Chelsea left wing-back Marcos Alonso comes from a family of footballers, including legends of Real Madrid and Barcelona

Clive Rose/Getty Images

This is a guest post by Sarthak Kumar, who covers Spanish football for BarcaBlaugranes and VillarrealUSA. You should follow him on Twitter.

Real Madrid weren't playing well, if at all. Stade de Reims were splitting the Real defense time and time again with exquisite passing and one-touch football. Real were 2-0 down in 10 minutes, and 3-2 down in 62.

Championships are won in the toughest moments. Legends are born in the most decisive moments.

Step forward Marcos Alonso Imaz, a.k.a. Marquitos.

Real Madrid had struggled to break down Reims' defense, who were man-marking Real Madrid to an almost suicidal, Bielsa-esque degree, when coach José Villalonga sent defender Marquitos upfield. He was the only player not marked for about a minute. But a minute is a long time in football.

It was a simple goal -- a pass to split the defense and a routine one-on-one -- but it was the most important in Real Madrid history.

Real Madrid would go on to win 4-3 in the first ever final  of what now known as the Champions League.  But that 1956 final was only the beginning. Marquitos, along with Lesmes and either Atienza or Santamaría, formed what is the legendary "Defensa de la Alpargata", which would win five European Cups, five league titles, two Latin Cups, an Intercontinental Cup, and a Copa del Generalísimo.

Marquitos was signed from Santander, where he was born and raised. And while he made it big at Real Madrid, his son, Marcos Alonso Peña (aka Marcos), failed to break through the youth ranks and went back to Santander, where he made his professional debut at the age of just 17.

His impressive performances as a winger led him to be picked up by Atlético Madrid at the age of just 19, and after three seasons he became the most expensive signing in Spain when Barcelona shelled out 150 million pesetas for him. Marcos would go on to hurt Real Madrid several times - he would score a last minute goal against them to win the 1983 Copa del Rey final for Barcelona, and his first ever stint as coach was at Rayo, who famously beat Real 2-1 at the Santiago Bernabéu, a game that led to institutional chaos and the sacking of Jorge Valdano.

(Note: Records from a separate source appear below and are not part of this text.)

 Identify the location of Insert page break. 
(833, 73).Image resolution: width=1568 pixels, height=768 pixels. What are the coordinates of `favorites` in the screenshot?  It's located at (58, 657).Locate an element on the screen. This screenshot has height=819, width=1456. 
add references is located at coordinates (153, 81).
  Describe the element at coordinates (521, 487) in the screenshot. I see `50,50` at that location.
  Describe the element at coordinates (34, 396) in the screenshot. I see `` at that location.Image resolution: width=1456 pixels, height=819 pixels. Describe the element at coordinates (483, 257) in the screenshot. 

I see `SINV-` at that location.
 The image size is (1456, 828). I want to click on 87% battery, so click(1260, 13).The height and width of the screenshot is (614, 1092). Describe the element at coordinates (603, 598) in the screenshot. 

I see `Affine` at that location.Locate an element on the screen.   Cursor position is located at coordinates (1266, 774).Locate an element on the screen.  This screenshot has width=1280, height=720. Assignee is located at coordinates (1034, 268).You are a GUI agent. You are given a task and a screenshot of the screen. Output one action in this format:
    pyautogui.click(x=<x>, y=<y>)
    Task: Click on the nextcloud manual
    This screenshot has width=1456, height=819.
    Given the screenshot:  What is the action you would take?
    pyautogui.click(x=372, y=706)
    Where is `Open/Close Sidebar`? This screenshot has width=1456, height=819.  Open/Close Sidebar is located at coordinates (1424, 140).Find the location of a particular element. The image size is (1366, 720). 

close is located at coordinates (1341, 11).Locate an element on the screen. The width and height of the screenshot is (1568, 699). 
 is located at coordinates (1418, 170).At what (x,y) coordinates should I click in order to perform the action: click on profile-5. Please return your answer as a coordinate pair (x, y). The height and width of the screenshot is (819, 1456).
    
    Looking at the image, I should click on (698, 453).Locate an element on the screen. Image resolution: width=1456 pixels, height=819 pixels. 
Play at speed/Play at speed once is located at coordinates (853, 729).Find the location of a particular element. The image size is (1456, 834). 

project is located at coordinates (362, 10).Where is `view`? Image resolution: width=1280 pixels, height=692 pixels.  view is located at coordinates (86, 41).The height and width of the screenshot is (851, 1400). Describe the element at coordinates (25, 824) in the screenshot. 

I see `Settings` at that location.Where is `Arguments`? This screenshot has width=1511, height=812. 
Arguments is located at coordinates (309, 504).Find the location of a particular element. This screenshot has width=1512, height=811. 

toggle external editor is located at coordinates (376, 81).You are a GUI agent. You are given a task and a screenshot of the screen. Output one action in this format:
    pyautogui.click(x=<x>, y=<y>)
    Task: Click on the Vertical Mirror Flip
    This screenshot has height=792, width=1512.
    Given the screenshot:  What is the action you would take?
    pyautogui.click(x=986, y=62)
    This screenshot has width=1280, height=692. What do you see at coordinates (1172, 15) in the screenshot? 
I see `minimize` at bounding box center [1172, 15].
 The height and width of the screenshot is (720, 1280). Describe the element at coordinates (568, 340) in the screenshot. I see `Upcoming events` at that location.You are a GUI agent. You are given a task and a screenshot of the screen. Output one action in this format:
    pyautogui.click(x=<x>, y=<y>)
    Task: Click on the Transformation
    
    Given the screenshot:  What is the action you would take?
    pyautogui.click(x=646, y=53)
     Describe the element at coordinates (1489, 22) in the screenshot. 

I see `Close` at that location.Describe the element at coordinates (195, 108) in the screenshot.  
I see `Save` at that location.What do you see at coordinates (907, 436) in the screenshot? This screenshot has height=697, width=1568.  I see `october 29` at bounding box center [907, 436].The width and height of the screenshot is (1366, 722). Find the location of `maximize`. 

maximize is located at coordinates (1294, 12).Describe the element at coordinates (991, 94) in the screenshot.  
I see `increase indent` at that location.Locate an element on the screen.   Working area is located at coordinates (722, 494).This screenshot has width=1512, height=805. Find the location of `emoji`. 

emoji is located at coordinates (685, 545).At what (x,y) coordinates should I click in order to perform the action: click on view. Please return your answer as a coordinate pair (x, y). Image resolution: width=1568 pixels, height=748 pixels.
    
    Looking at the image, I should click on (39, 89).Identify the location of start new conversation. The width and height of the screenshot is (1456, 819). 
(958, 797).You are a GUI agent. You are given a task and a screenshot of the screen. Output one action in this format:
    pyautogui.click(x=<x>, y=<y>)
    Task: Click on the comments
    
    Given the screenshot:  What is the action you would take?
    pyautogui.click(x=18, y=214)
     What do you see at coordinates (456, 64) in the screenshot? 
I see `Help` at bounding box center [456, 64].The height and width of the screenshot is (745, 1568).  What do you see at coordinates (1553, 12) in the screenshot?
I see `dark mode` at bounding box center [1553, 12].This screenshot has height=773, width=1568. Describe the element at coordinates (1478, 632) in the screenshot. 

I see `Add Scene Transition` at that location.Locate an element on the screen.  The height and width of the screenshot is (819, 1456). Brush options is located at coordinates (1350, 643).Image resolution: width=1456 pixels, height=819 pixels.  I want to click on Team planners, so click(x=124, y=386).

As a player he also led Racing Santander to the Segunda in 1991, and was a runner-up with Spain in the 1984 Euro tournament. And as a manager he gave Rayo Vallecano a moment of history, took Sevilla to La Liga, and steadied the ship at clubs such as Real Zaragoza, Real Valladolid and Málaga.

His son, Marcos Alonso Mendoza, is gifted - he has the height and defensive aggression of his grandfather, and the traits of a winger from his father. And he has already done what his father couldn't - and that's actually break through at Real Madrid, even if he left immediately afterwards.

Only the future will tell if he wins championships and becomes as well-renowned as his father and grandfather. But I hope that, like his grandfather, Marcos Alonso creates history.